What follows is a set of records. Retype them exactly, leaving out the pictures.

Dataset entries:

=======

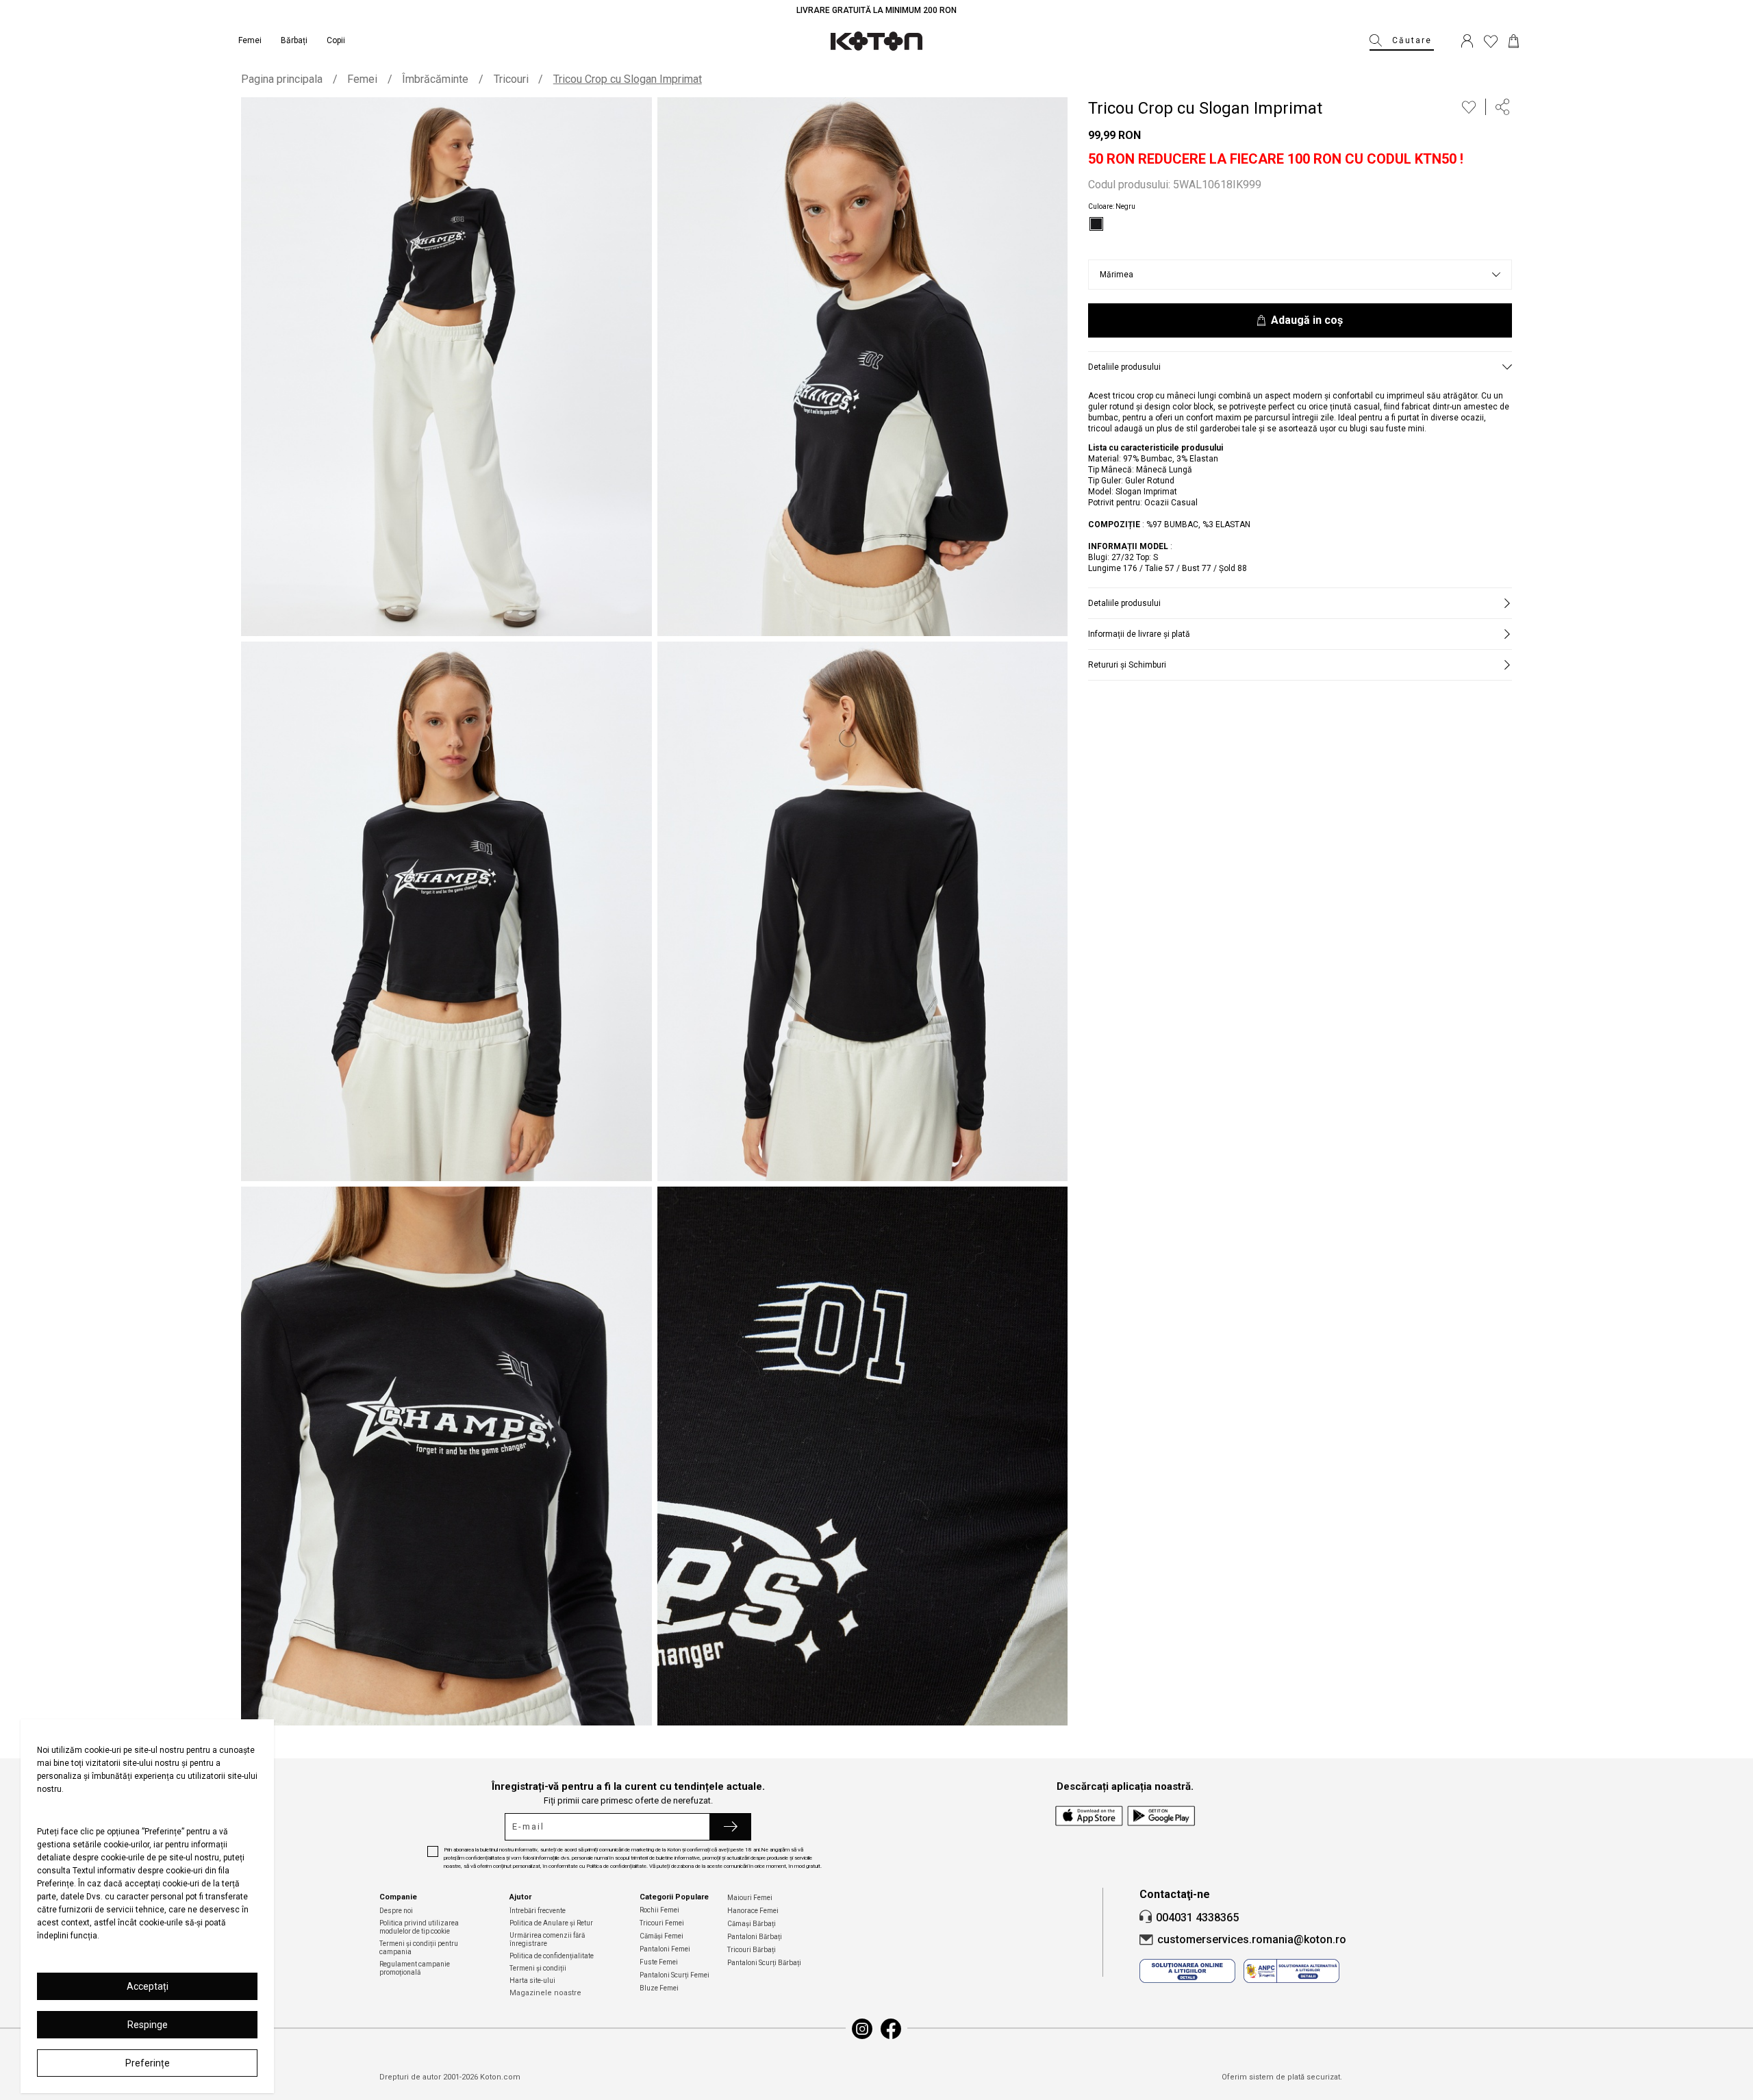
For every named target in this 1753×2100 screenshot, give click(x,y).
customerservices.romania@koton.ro (1251, 1939)
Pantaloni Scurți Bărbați (764, 1962)
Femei (362, 79)
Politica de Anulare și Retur (551, 1923)
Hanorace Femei (753, 1910)
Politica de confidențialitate (551, 1956)
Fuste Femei (659, 1962)
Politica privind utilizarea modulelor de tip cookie (419, 1927)
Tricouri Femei (662, 1923)
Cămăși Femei (661, 1936)
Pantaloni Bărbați (754, 1936)
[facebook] (891, 2029)
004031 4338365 (1197, 1917)
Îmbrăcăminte (435, 79)
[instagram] (862, 2029)
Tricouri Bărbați (751, 1949)
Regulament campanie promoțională (414, 1968)
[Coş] (1514, 41)
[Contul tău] (1467, 41)
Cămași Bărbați (751, 1923)
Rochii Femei (659, 1910)
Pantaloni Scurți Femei (674, 1975)
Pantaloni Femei (665, 1949)
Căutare (1412, 40)
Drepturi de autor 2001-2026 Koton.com (449, 2077)
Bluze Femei (659, 1988)
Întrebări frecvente (537, 1910)
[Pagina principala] (876, 41)
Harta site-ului (532, 1980)
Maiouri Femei (749, 1897)
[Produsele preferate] (1491, 41)
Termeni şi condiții (537, 1968)
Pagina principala (282, 79)
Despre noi (396, 1910)
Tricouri (511, 79)
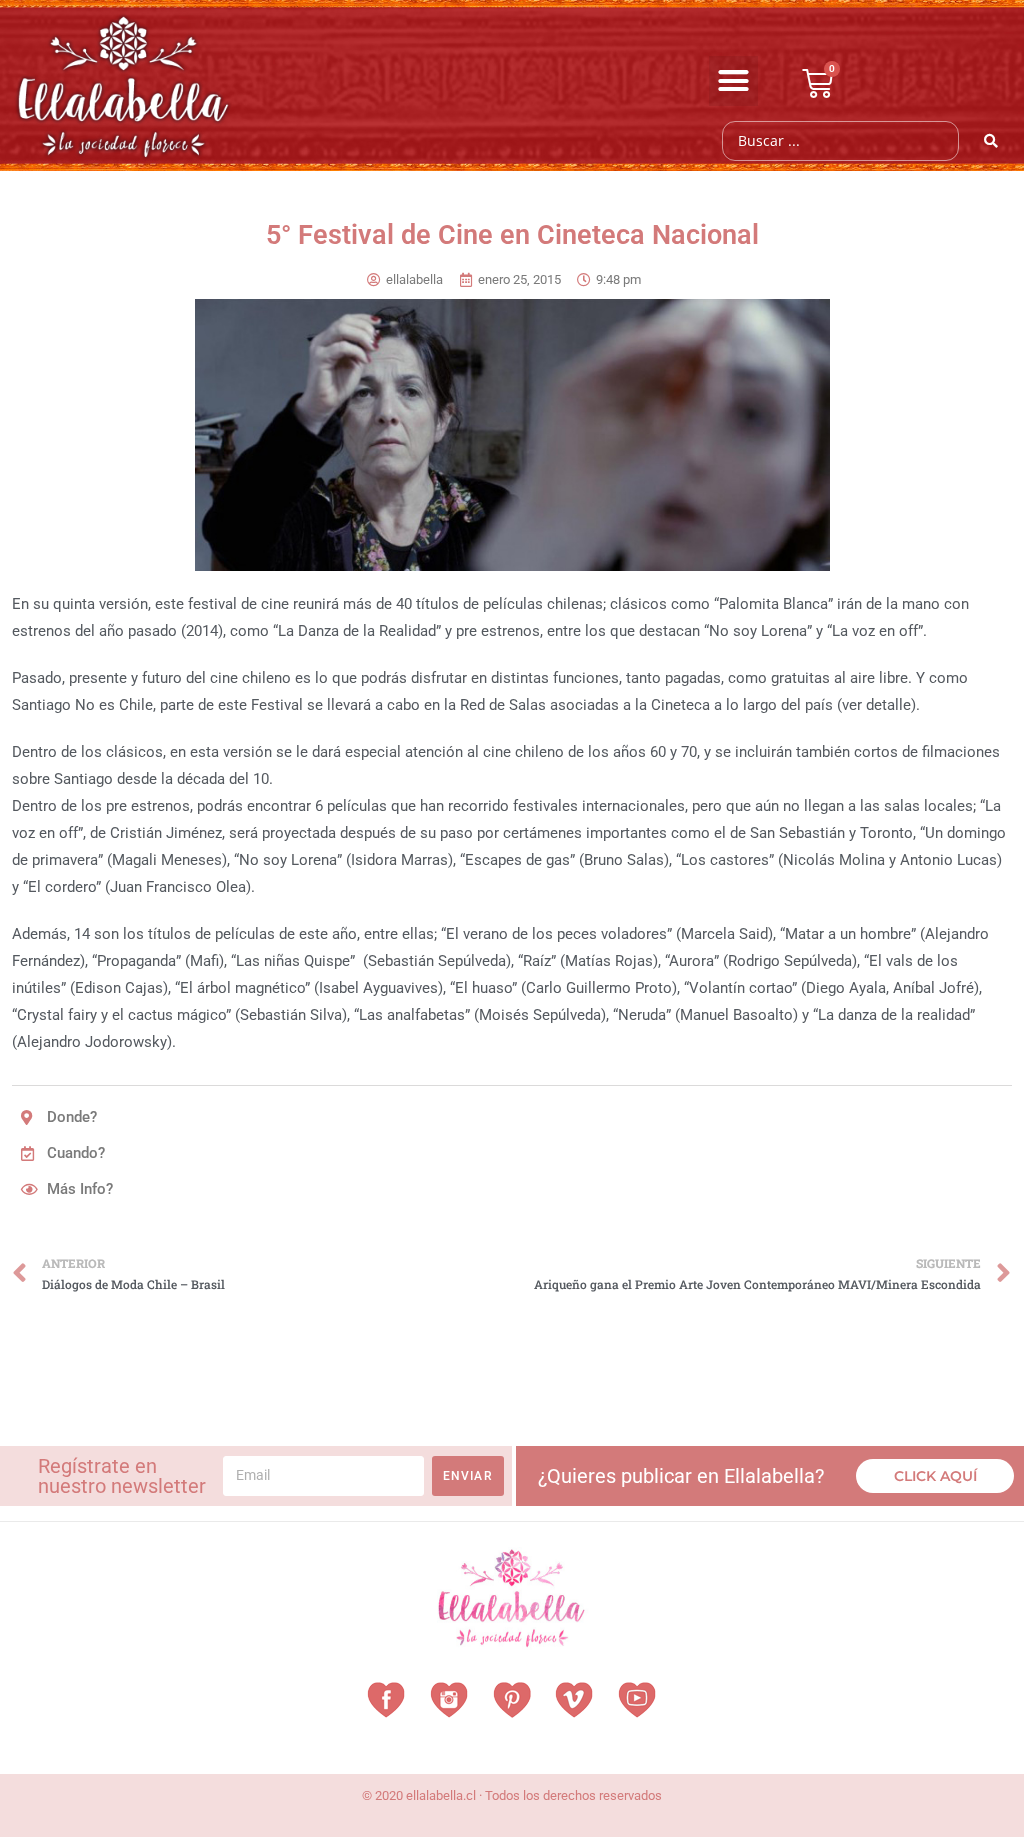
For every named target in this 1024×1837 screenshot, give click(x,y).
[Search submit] (991, 141)
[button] (734, 81)
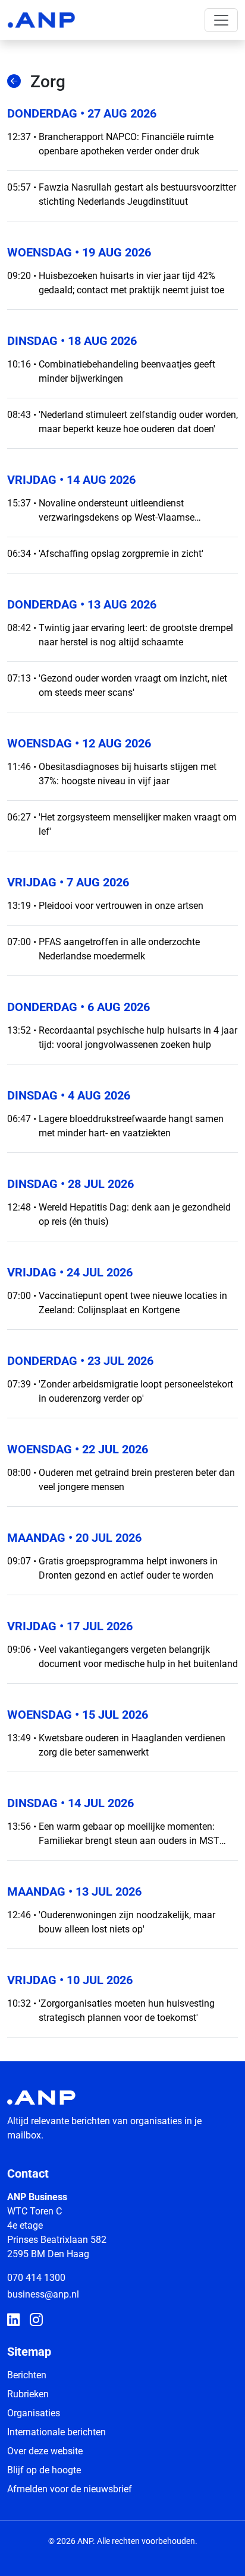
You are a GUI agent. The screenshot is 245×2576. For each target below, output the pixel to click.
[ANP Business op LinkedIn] (13, 2320)
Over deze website (45, 2451)
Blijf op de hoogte (44, 2470)
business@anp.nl (43, 2294)
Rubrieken (28, 2394)
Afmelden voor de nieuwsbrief (69, 2489)
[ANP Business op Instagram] (36, 2320)
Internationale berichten (56, 2432)
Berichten (26, 2375)
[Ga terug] (14, 81)
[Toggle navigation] (221, 20)
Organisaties (33, 2413)
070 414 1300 (36, 2277)
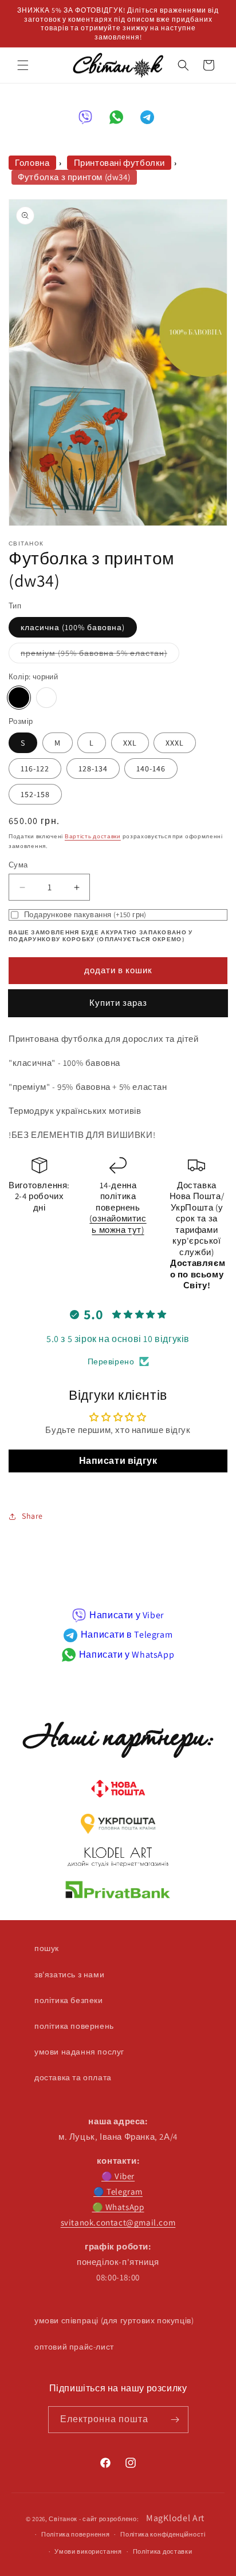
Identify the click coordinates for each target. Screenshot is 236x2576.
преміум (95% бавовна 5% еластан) (100, 655)
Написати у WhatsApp (126, 1655)
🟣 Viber (118, 2176)
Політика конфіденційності (163, 2534)
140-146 (151, 768)
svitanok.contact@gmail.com (118, 2222)
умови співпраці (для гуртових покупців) (114, 2320)
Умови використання (88, 2551)
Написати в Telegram (126, 1635)
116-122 (35, 768)
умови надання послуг (79, 2052)
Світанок (63, 2519)
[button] (23, 65)
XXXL (175, 743)
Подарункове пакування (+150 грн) (85, 914)
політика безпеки (68, 2000)
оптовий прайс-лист (74, 2347)
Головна (32, 162)
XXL (130, 743)
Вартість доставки (93, 836)
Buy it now (118, 1003)
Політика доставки (162, 2551)
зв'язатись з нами (69, 1974)
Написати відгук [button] (118, 1461)
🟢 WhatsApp (118, 2206)
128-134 (93, 768)
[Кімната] (175, 2419)
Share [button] (32, 1516)
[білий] (46, 697)
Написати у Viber (126, 1615)
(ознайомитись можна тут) (117, 1224)
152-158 (35, 794)
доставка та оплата (73, 2077)
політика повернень (74, 2026)
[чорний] (19, 697)
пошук (46, 1948)
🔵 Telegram (118, 2191)
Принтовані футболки (119, 162)
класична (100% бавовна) (73, 627)
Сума (18, 865)
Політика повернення (75, 2534)
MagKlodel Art (175, 2518)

=======

• [SOLUTION]
For every named target in this 1753×2100 screenshot, give click(x,y).
customerservices.romania@koton.ro (1251, 1939)
Pantaloni Scurți Bărbați (764, 1962)
Femei (362, 79)
Politica de Anulare și Retur (551, 1923)
Hanorace Femei (753, 1910)
Politica de confidențialitate (551, 1956)
Fuste Femei (659, 1962)
Politica privind utilizarea modulelor de tip cookie (419, 1927)
Tricouri Femei (662, 1923)
Cămăși Femei (661, 1936)
Pantaloni Bărbați (754, 1936)
[facebook] (891, 2029)
004031 4338365 (1197, 1917)
Îmbrăcăminte (435, 79)
[instagram] (862, 2029)
Tricouri Bărbați (751, 1949)
Regulament campanie promoțională (414, 1968)
[Coş] (1514, 41)
[Contul tău] (1467, 41)
Cămași Bărbați (751, 1923)
Rochii Femei (659, 1910)
Pantaloni Scurți Femei (674, 1975)
Pantaloni Femei (665, 1949)
Căutare (1412, 40)
Drepturi de autor 2001-2026 Koton.com (449, 2077)
Bluze Femei (659, 1988)
Întrebări frecvente (537, 1910)
[Pagina principala] (876, 41)
Harta site-ului (532, 1980)
Maiouri Femei (749, 1897)
[Produsele preferate] (1491, 41)
Termeni şi condiții (537, 1968)
Pagina principala (282, 79)
Despre noi (396, 1910)
Tricouri (511, 79)
For every named target in this 1024×1837 screenshot, give click(x,y).
[Search submit] (991, 141)
[button] (734, 81)
You are a GUI agent. The screenshot is 245×2576. For each target below, output the pixel to click.
[ANP Business op LinkedIn] (13, 2320)
Over deze website (45, 2451)
Blijf op de hoogte (44, 2470)
business@anp.nl (43, 2294)
Rubrieken (28, 2394)
Afmelden voor de nieuwsbrief (69, 2489)
[ANP Business op Instagram] (36, 2320)
Internationale berichten (56, 2432)
Berichten (26, 2375)
[Ga terug] (14, 81)
[Toggle navigation] (221, 20)
Organisaties (33, 2413)
070 414 1300 (36, 2277)
Identify the click coordinates for each target. Screenshot is 236x2576.
преміум (95% бавовна 5% еластан) (100, 655)
Написати у WhatsApp (126, 1655)
🟣 Viber (118, 2176)
Політика конфіденційності (163, 2534)
140-146 (151, 768)
svitanok.contact@gmail.com (118, 2222)
умови співпраці (для гуртових покупців) (114, 2320)
Умови використання (88, 2551)
Написати в Telegram (126, 1635)
116-122 (35, 768)
умови надання послуг (79, 2052)
Світанок (63, 2519)
[button] (23, 65)
XXXL (175, 743)
Подарункове пакування (+150 грн) (85, 914)
політика безпеки (68, 2000)
оптовий прайс-лист (74, 2347)
Головна (32, 162)
XXL (130, 743)
Вартість доставки (93, 836)
Buy it now (118, 1003)
Політика доставки (162, 2551)
зв'язатись з нами (69, 1974)
Написати відгук [button] (118, 1461)
🟢 WhatsApp (118, 2206)
128-134 (93, 768)
[Кімната] (175, 2419)
Share [button] (32, 1516)
[білий] (46, 697)
Написати у Viber (126, 1615)
(ознайомитись можна тут) (117, 1224)
152-158 (35, 794)
доставка та оплата (73, 2077)
політика повернень (74, 2026)
[чорний] (19, 697)
пошук (46, 1948)
🔵 Telegram (118, 2191)
Принтовані футболки (119, 162)
класична (100% бавовна) (73, 627)
Сума (18, 865)
Політика повернення (75, 2534)
MagKlodel Art (175, 2518)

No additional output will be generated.